Exercise details ::
Identify every line in the records below that contains the word "icon", and copy each of those lines.

Dataset extract ::
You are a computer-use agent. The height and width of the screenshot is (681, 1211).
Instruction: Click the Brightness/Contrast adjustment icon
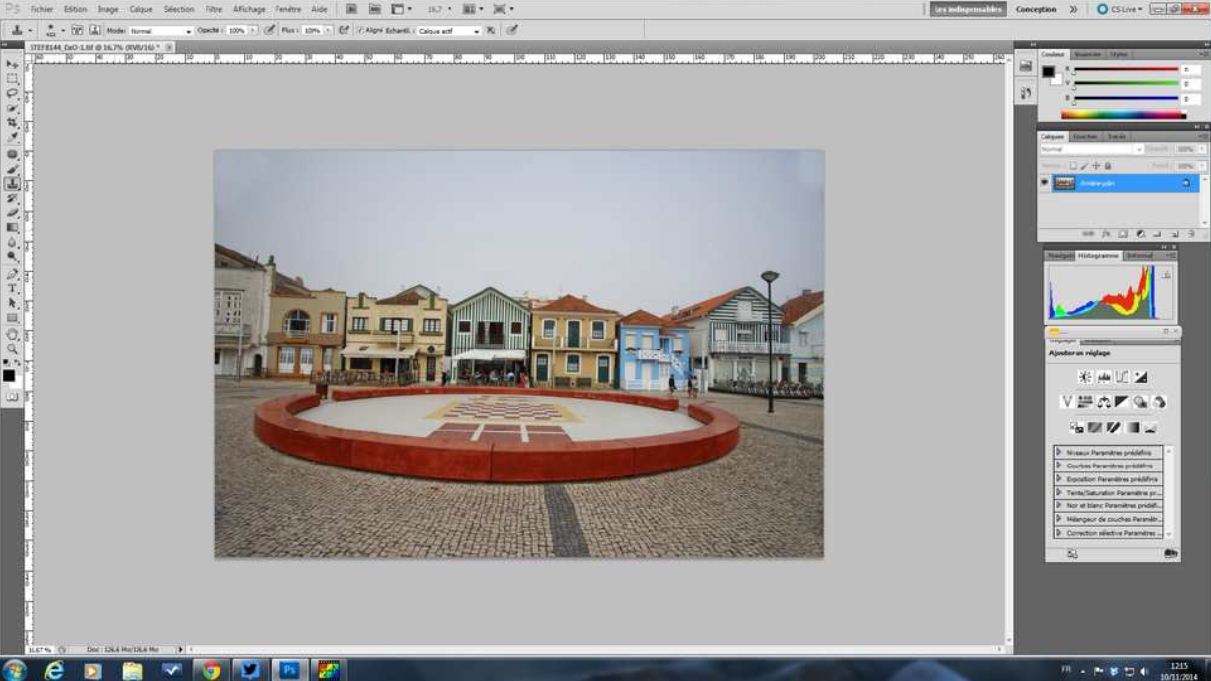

---

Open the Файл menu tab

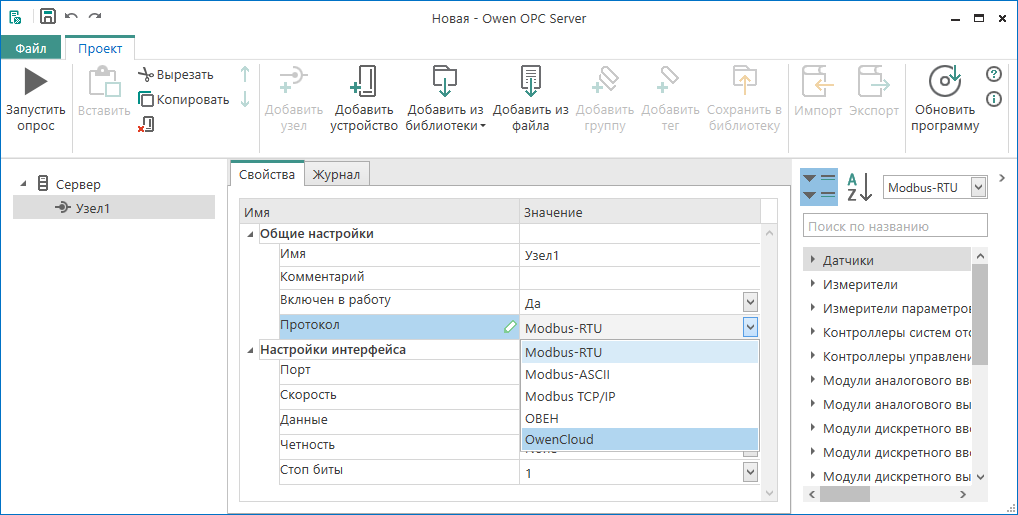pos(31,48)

--

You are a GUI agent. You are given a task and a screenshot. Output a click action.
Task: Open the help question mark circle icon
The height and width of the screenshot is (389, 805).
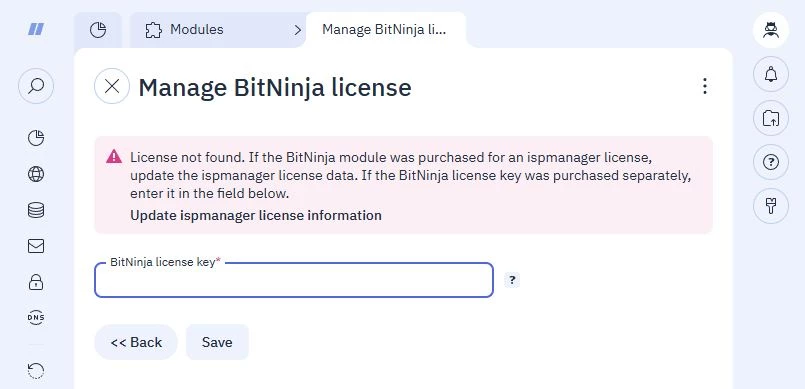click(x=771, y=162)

Written solution ::
Instruction: Click the Brightness/Contrast adjustment icon
Task: Open the help question mark circle icon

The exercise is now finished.